Blue Harvest Moon

After learning there would be a Blue Moon on the night of September 20, tonight, I reached out to my friend Dennis Fritzinger, the poet who was profiled here earlier (https://xpertchesslessons.wordpress.com/2021/05/04/the-chess-playing-poet/), asking permission to use one of his poems:

Blue Moon

was my Auny Shirley’s favorite song
i have a picture of her
at a penny arcade
with her first or second husband
it had a moon theme going.
i still remember her
singing a few bars of it,
“Blue moon…
I saw you shining alone…”
it was a very romantic song,
about love and all that stuff;
it went way over my head,
but she seemed to like it.
“Blue moon…” she’d sing,
“Blue moon…”.

from his book, Nuclear Family:

In addition I mentioned possibly putting in a plug for the book on the blog because I very much liked Nuclear Family. His response:

Dennis Fritzinger
To:Michael Bacon
Mon, Sep 6 at 8:43 PM

Hi Michael,

You have my permission to use “Blue Moon”.

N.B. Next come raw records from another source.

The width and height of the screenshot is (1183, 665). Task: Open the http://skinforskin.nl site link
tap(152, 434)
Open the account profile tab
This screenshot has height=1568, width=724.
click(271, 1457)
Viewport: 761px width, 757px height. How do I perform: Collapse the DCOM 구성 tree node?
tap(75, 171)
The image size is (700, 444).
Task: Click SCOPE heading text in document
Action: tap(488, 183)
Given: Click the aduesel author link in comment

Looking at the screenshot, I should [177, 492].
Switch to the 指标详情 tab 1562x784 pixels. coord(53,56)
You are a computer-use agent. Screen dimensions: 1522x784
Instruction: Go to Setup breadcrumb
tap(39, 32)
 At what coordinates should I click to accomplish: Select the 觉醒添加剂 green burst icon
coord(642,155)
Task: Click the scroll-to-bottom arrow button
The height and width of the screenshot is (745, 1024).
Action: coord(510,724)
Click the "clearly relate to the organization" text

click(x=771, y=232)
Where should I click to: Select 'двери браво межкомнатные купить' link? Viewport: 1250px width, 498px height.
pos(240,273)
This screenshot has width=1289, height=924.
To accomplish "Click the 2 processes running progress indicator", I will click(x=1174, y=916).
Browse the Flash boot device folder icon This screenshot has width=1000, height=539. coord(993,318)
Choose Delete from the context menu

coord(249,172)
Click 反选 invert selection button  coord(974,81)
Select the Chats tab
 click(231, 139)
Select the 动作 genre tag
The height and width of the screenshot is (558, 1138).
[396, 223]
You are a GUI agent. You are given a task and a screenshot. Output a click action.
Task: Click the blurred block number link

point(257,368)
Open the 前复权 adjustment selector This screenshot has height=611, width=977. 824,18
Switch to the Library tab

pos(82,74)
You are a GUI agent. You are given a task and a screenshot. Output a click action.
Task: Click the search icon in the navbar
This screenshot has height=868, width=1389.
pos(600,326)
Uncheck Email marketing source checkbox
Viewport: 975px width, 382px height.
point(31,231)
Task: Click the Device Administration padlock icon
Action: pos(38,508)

Also, thank you for your wonderful story. I hoped my book would trigger memories in its readers, and I’m glad to see it has!

All the Best,

Dennis

Here’s how to order “Nuclear Family” (Ordering information and cover photo below).

Send $20 to:

Dennis Fritzinger

2220 Piedmont Ave.

Haas School of Business

University of California

Berkeley, CA 94720-1900

And here is the song chosen to go with the post:

While researching the song this was discovered:

Blue Moon THE SONG

The fascinating true story you never heard

EVERYONE KNOWS THE SONG
… NO ONE KNEW THE MAN

“Blue Moon,” the classic American ballad that is one of the most universally recognized songs of the 20th century, is not what you think it is.

History tells us that it was written by Richard Rodgers and Lorenz Hart.

In reality, “Blue Moon” was composed in 1931 by a 17-year-old, the son of Polish immigrants, after an evening of moonlit skating on a pond in upstate New York. This is the previously untold true story.

NY Times Interview On Blue Moon With Liz Roman Gallese

Blue Moon. The Real Story.
By Rodgers & Hart? Not Really.


From the Memoir:

“. . .the history of ‘Blue Moon,’ for all of its known convolutedness and remarkableness, actually begins earlier. Its unknown origins are even more remarkable and convoluted, and its agency lies at that very intersection of those final Hart lyrics being either his ‘simplest or most banal.’”

“. . .the lyrics. . .weren’t written by Hart, nor the melody by Rodgers. Rather the song was composed in 1931 by a 17-year-old, the son of Polish immigrants, in Troy, on the East bank of the Hudson River in upstate New York. His name was Edward W. Roman.”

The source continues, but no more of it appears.